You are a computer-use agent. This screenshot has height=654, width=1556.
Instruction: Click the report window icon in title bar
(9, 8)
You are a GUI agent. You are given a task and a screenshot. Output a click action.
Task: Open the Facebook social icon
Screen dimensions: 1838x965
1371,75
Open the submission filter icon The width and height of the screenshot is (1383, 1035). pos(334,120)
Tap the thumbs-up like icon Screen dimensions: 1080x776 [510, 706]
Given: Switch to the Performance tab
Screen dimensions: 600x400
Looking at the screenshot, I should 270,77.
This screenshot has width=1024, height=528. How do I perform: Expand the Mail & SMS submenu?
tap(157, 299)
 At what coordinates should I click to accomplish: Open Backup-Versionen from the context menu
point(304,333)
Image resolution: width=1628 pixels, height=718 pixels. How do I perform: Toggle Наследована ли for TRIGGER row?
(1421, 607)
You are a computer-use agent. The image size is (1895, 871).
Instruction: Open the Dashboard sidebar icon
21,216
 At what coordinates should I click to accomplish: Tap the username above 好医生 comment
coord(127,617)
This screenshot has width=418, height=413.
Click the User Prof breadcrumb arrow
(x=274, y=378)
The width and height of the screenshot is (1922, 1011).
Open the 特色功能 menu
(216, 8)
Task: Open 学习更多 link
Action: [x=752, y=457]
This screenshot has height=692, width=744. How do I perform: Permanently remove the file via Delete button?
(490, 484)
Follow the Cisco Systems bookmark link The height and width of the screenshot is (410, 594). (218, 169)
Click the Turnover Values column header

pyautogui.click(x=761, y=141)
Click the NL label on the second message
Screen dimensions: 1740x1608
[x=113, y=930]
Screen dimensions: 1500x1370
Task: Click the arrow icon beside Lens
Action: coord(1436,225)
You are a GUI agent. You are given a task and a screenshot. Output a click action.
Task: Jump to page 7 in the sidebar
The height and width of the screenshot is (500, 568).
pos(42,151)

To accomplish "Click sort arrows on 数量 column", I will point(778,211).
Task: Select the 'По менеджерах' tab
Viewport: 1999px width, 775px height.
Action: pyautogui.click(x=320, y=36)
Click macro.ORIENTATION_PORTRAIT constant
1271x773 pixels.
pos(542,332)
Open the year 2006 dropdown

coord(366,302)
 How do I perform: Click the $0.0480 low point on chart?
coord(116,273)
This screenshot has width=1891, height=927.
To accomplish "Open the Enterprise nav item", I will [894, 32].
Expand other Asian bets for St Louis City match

EXERCISE INSTRUCTIONS
Every line of the records should be reproduced exactly.

RESPONSE TO THE EXERCISE
You are a computer-use agent. This screenshot has height=654, width=1556.
Instruction: Click the report window icon in title bar
(9, 8)
You are a GUI agent. You are given a task and a screenshot. Output a click action.
Task: Open the Facebook social icon
Screen dimensions: 1838x965
1371,75
Open the submission filter icon The width and height of the screenshot is (1383, 1035). pos(334,120)
Tap the thumbs-up like icon Screen dimensions: 1080x776 [510, 706]
Given: Switch to the Performance tab
Screen dimensions: 600x400
Looking at the screenshot, I should 270,77.
This screenshot has width=1024, height=528. How do I perform: Expand the Mail & SMS submenu?
tap(157, 299)
 At what coordinates should I click to accomplish: Open Backup-Versionen from the context menu
point(304,333)
Image resolution: width=1628 pixels, height=718 pixels. How do I perform: Toggle Наследована ли for TRIGGER row?
(1421, 607)
You are a computer-use agent. The image size is (1895, 871).
Instruction: Open the Dashboard sidebar icon
21,216
 At what coordinates should I click to accomplish: Tap the username above 好医生 comment
coord(127,617)
This screenshot has width=418, height=413.
Click the User Prof breadcrumb arrow
(x=274, y=378)
The width and height of the screenshot is (1922, 1011).
Open the 特色功能 menu
(216, 8)
Task: Open 学习更多 link
Action: [x=752, y=457]
This screenshot has height=692, width=744. How do I perform: Permanently remove the file via Delete button?
(490, 484)
Follow the Cisco Systems bookmark link The height and width of the screenshot is (410, 594). (218, 169)
Click the Turnover Values column header

pyautogui.click(x=761, y=141)
Click the NL label on the second message
Screen dimensions: 1740x1608
[x=113, y=930]
Screen dimensions: 1500x1370
Task: Click the arrow icon beside Lens
Action: coord(1436,225)
You are a GUI agent. You are given a task and a screenshot. Output a click action.
Task: Jump to page 7 in the sidebar
The height and width of the screenshot is (500, 568).
pos(42,151)

To accomplish "Click sort arrows on 数量 column", I will point(778,211).
Task: Select the 'По менеджерах' tab
Viewport: 1999px width, 775px height.
Action: pyautogui.click(x=320, y=36)
Click macro.ORIENTATION_PORTRAIT constant
1271x773 pixels.
pos(542,332)
Open the year 2006 dropdown

coord(366,302)
 How do I perform: Click the $0.0480 low point on chart?
coord(116,273)
This screenshot has width=1891, height=927.
To accomplish "Open the Enterprise nav item", I will [894, 32].
Expand other Asian bets for St Louis City match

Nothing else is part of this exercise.